### [Task requirements]
Quote the data below in full, minus the images.

#### Material to process

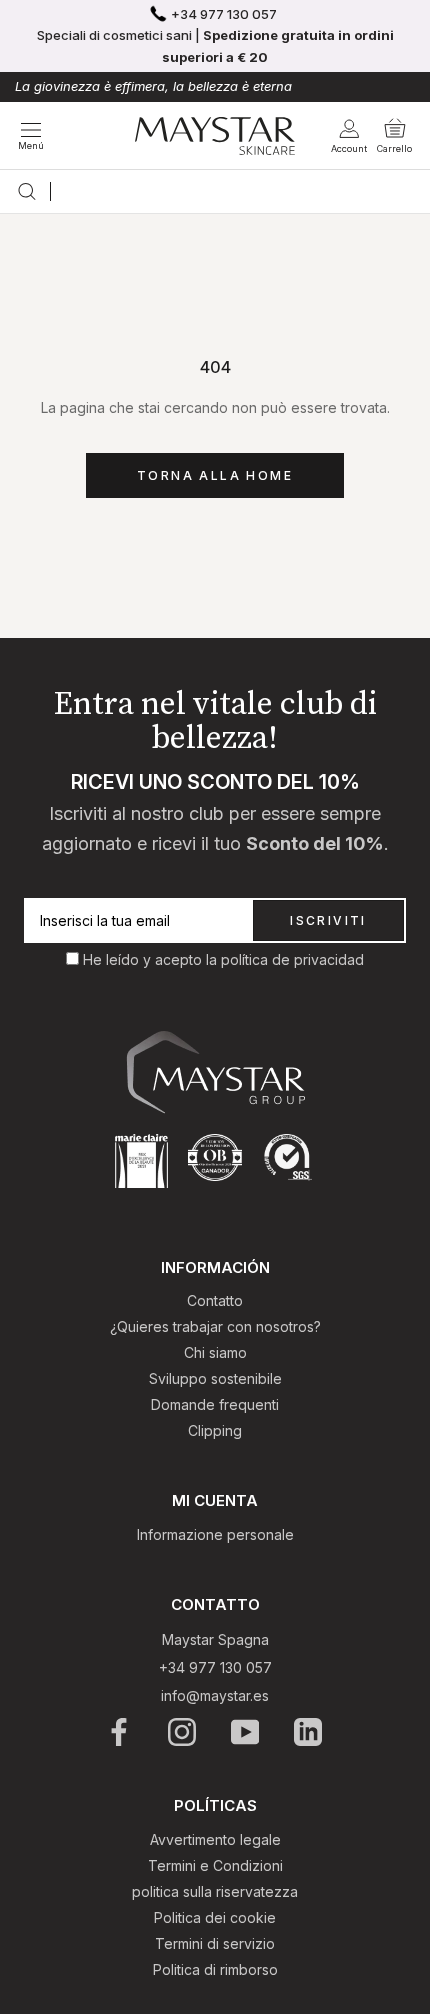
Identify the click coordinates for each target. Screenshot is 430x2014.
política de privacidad (292, 959)
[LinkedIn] (309, 1732)
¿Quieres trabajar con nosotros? (215, 1326)
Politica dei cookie (215, 1917)
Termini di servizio (215, 1943)
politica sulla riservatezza (215, 1891)
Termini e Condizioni (215, 1865)
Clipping (215, 1430)
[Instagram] (183, 1732)
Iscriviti (328, 920)
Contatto (215, 1300)
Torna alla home (215, 475)
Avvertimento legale (215, 1839)
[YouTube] (246, 1732)
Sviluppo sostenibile (215, 1378)
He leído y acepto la (152, 959)
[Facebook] (120, 1732)
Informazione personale (215, 1534)
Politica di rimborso (215, 1969)
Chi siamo (215, 1352)
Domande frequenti (215, 1404)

########

### [Response to the exercise]
Identify the click coordinates for each target. Screenshot is 430x2014.
política de privacidad (292, 959)
[LinkedIn] (309, 1732)
¿Quieres trabajar con nosotros? (215, 1326)
Politica dei cookie (215, 1917)
Termini di servizio (215, 1943)
politica sulla riservatezza (215, 1891)
Termini e Condizioni (215, 1865)
Clipping (215, 1430)
[Instagram] (183, 1732)
Iscriviti (328, 920)
Contatto (215, 1300)
Torna alla home (215, 475)
Avvertimento legale (215, 1839)
[YouTube] (246, 1732)
Sviluppo sostenibile (215, 1378)
He leído y acepto la (152, 959)
[Facebook] (120, 1732)
Informazione personale (215, 1534)
Politica di rimborso (215, 1969)
Chi siamo (215, 1352)
Domande frequenti (215, 1404)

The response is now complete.